The team qualified for the Junior Olympics by taking second-place at the Pacific Northwest and Hawaii Zone Regional qualifiers May 1-3 in Salem, Ore.
Not bad for a team bristling with new players fresh from high school season who had yet to play together as a team, Ernst said.
“Because high school girls water polo is in the spring and qualifiers are in the spring, it makes it hard because the girls haven’t really trained together,” Ernst said. “They train with their high schools but not with their teams. But we went down to Oregon and they played really, really well.”
The team won three matches at the regional qualifiers, one by shootout, another by a one-point margin.
“It was so stressful,” Ernst said. “You don’t want to call a timeout at the wrong time, you don’t want to substitute someone out who is on a roll. I just try to put myself in the water.”
For goalie Katelyn Cooper, who played goalkeeper for Auburn Mountainview as a freshman this past year, the team’s success at the tourney was gratifying.
“We were all really nervous trying to figure out where we all fit in together,” Cooper said. “Winning three of the games was exciting, we all played well together. It felt really good to get second place with a team that had never played together.”
Katie Craft, Cooper’s teammate on the Puget Sound Aquatics and Lion water polo squads, agreed:
“It was difficult at first, but the next few games we got used to playing together and won a few games,” Craft said. “I think we did pretty well for playing together for the first time.”
Although the Puget Sound 16U team features players from other local high schools, such as Curtis and Lakes, the Auburn Mountainview additions have been crucial, according to Ernst.
“They’re great, they have a lot of potential,” Ernst said. “Our goalie is Katelyn, so it’s nice to have her. She works so hard. I think her mom takes notes during the game so she can improve. It’s nice to have kids who want to learn, not just come to practice to check off the box for the day. The parents are super supportive of them, and that’s so important.”
Equally important has been the Lion players’ eagerness to integrate into their club team.
“That can be hard because often you want to just hang with your friends and the people you know,” Ernst said. “But they aren’t like that, they’re friendly with everybody.
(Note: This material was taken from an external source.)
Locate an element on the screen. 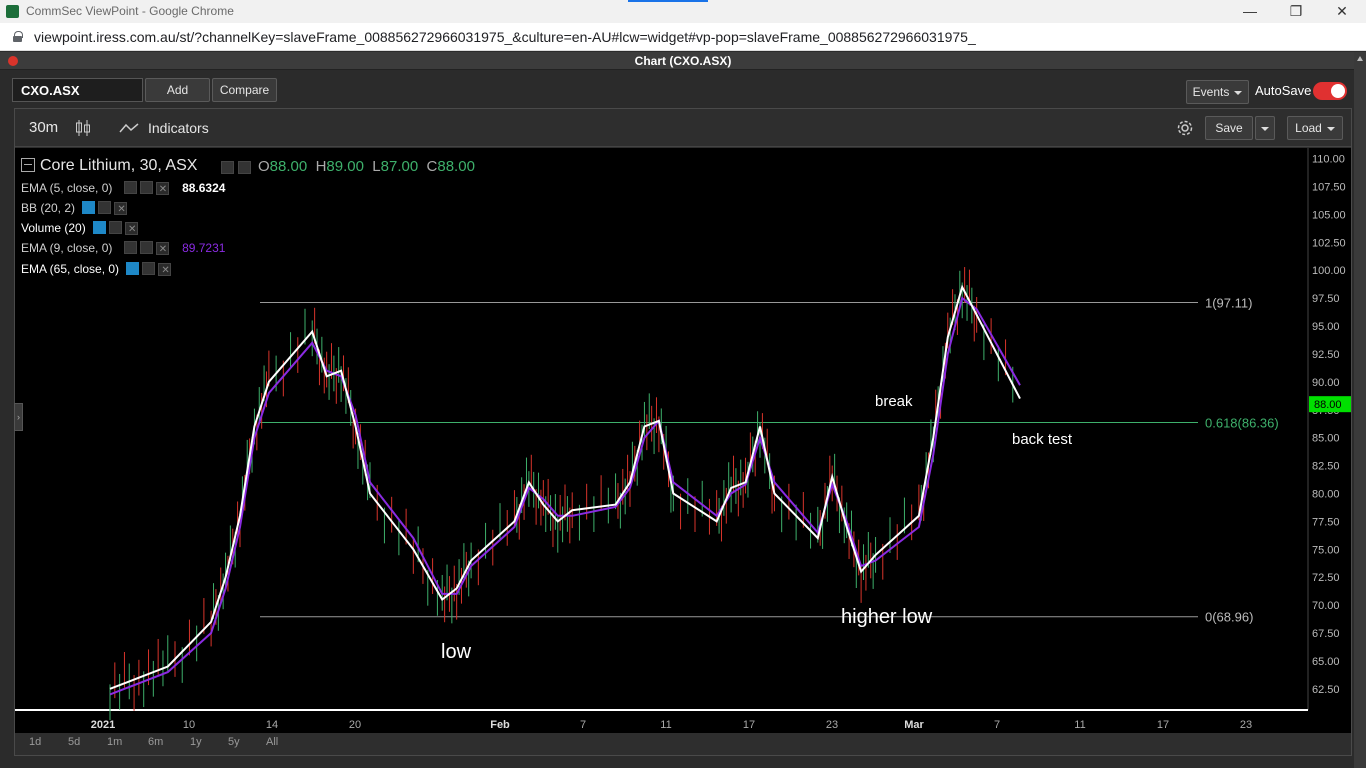 Image resolution: width=1366 pixels, height=768 pixels. high-value: 89.00 is located at coordinates (345, 166).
That really helps.”
“It’s easy because Coach Wally (board member and coach Mike Wallen) assigns the hotel rooms when we travel,” Cooper said. “He makes sure we’re not rooming with the same people.”
Now the team has to build on the team unity to make its presence felt at the National Junior Olympics.
No easy task, Ernst said.
“Once you go to California and play, there are girls that are 6-foot and 16U,” Ernst said. “If you can go down there and play, you can compete up here. You go down wanting to win, but it’s much more competitive. Every high school has a beautiful, 50-meter pool in an aquatic complex, with bleachers and concession stands. They’re all well cared for and have the best equipment. It’s more of a big sport down there. But that’s how you get better, playing better competition. That’s why it’s nice to take the girls down there.”
For Cooper, the team’s prospects in California bring on the butterflies.
“I’m nervous, but really excited for the challenge,” Cooper said. “We’ll definitely be playing tougher teams because they practice way more than teams up here. But I think we’ll do pretty well. We work well together and want to do well.”
Craft, too, was confident in her team’s ability to step it up.
“I’m excited,” Craft said. “I don’t really mind as long as we go in as a team and do our best and think that we can win. Sometimes you go in thinking you’re going to lose and that’s bad and affects the game. I’m just going in thinking we can win.”